Stated problem:
Output as a JSON list of strings, one entry per line, the rows from the line containing "You are a GUI" up to and including the line containing "(x=395, y=176)", omitting blank lines. Leave the pictures out of the answer.

Given records:
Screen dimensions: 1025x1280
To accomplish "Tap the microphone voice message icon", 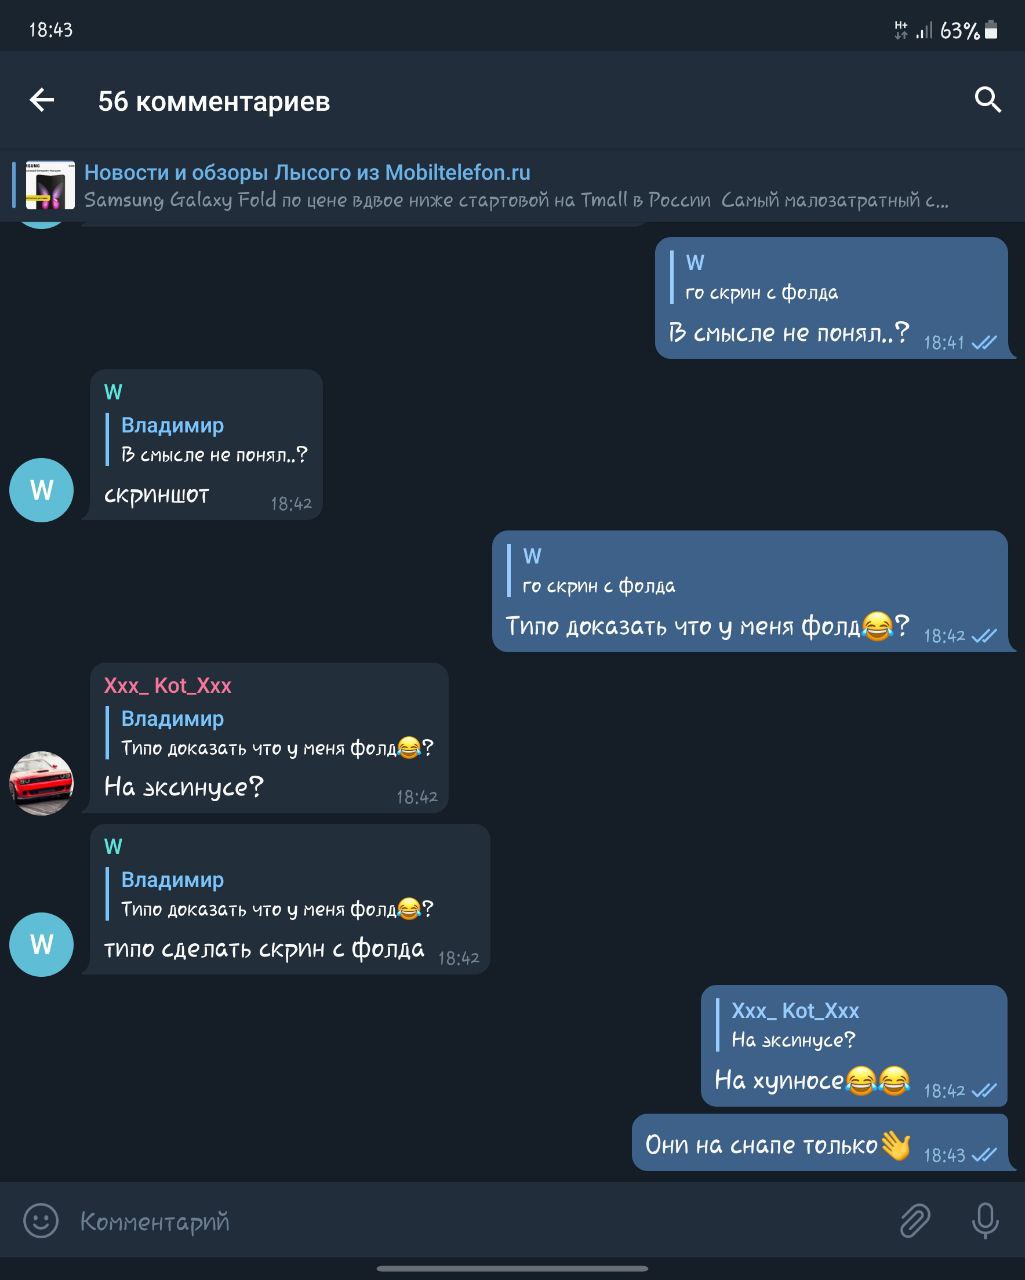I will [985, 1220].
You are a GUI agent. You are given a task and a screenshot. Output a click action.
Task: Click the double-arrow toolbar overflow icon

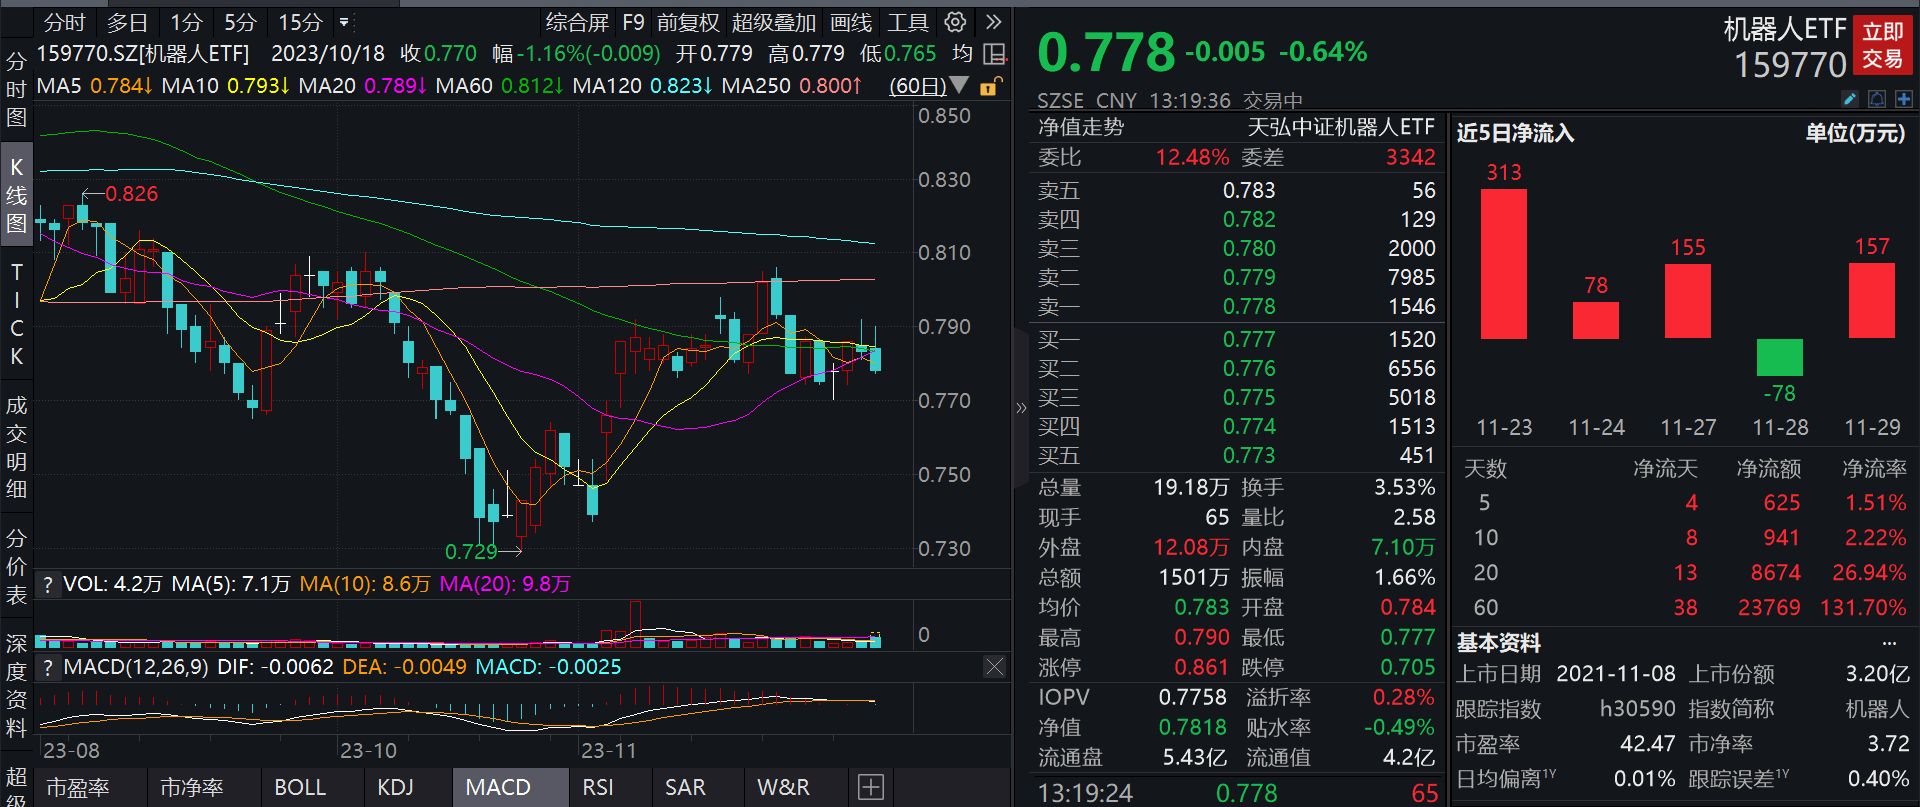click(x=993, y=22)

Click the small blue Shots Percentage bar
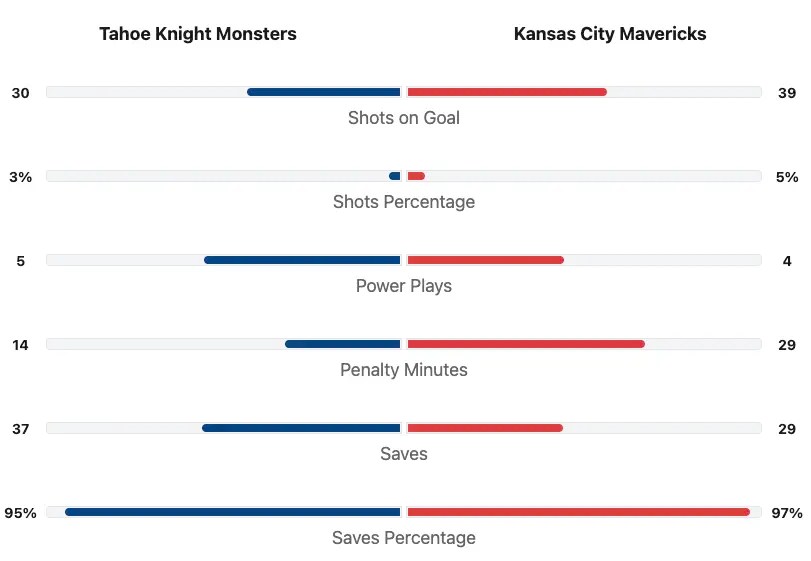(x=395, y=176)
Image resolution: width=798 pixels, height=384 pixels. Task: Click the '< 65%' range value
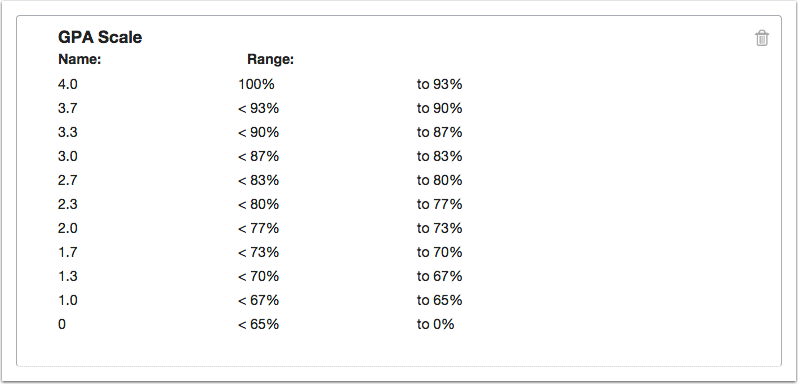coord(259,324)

Result for this task:
[
  "You are a GUI agent. You are given a task and a screenshot. Output a click action.",
  "Task: Click the double-arrow toolbar overflow icon",
  "click(x=993, y=22)",
  "Click the small blue Shots Percentage bar",
  "(x=395, y=176)"
]